Kastle Chairman Mark Ein said, "For American workers to return safely back into office buildings, there must be a comprehensive system in place that integrates technology and new safety protocols both for the building and for tenant spaces alike. It can't be every building owner, tenant and occupant for themselves. We are all in the business of public health now to protect each other’s lives and help America get back to work."
Kastle's approach focuses on integrating technology with new processes to immediately accelerate four major shifts happening within buildings. The combined pillars of safety and security, much of which is available in current building security systems but not fully activated, include:
Shift One: Everything Is Touchless
Touchless controls and an integrated app on smartphones will be the new standard throughout office buildings. New KastleSafeSpaces technologies will enable wireless, hands-free door opening, turnstiles, elevators, security card readers, visitor kiosks and parking ticket vending machines.
Shift Two: Screen In & Screen Out
KastleSafeSpaces will facilitate daily screenings of employees, vendors and visitors, fully integrating with the security access control system to screen out those presenting with symptoms or known to be infected. As the availability of testing increases, those carrying antibodies or testing negative for the virus will screen in and be allowed access. Many office lobbies will start to resemble airports with testing stations, screening queues, speed lanes, designated check-in times and self-check kiosks. Kastle Systems will work closely with human resources departments to protect the privacy and health care data of all tenants and workers within a building.
Shift Three: Occupancy Monitoring for Contact Tracing
KastleSafeSpaces will utilize existing access control systems as a powerful tool to make contact tracing as simple as possible by mandating credential use for entry and exit traffic for buildings, floors, tenant office suites and common areas at all times. Proximity data can be supplemented by intelligent video technology to investigate close personal contact for more detailed tracking. If an employee tests positive for Covid-19, people who are impacted can be easily notified through the Kastle app.
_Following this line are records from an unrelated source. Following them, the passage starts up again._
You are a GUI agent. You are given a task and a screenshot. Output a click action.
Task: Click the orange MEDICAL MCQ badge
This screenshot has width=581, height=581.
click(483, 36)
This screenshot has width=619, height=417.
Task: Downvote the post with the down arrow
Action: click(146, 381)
Shift Four: Social Distancing
KastleSafeSpaces will use data and technology-led reminders to supplement physical guides to reinforce social distancing. Access control data can help to “flatten the arrival curve” and to monitor and manage real-time space occupancy to ensure safe distance for employees, vendors, and visitors, while also enforcing any policies to limit visitors. New installations, like safeguard stations and checkpoints, will maintain the recommended social distancing guidance and new floor markings will not only indicate the flow of traffic but reinforce how far employees, vendors and visitors should stand away from each other for maximum health and safety. Real-time data exception reporting will provide notifications for issues such as floor-level occupancy, suggesting the need for greater social distancing if the number of people in a space is too high. Utilizing access control, Kastle will work with tenants to enforce staggered work schedules to minimize density.
"As much thought needs to go into planning for how people get back to work in offices as to when they should start doing so. A comprehensive, tech-smart approach to security, safety and public health can provide the right on-ramp for businesses and the economy to take off," added Haniel Lynn, Kastle CEO.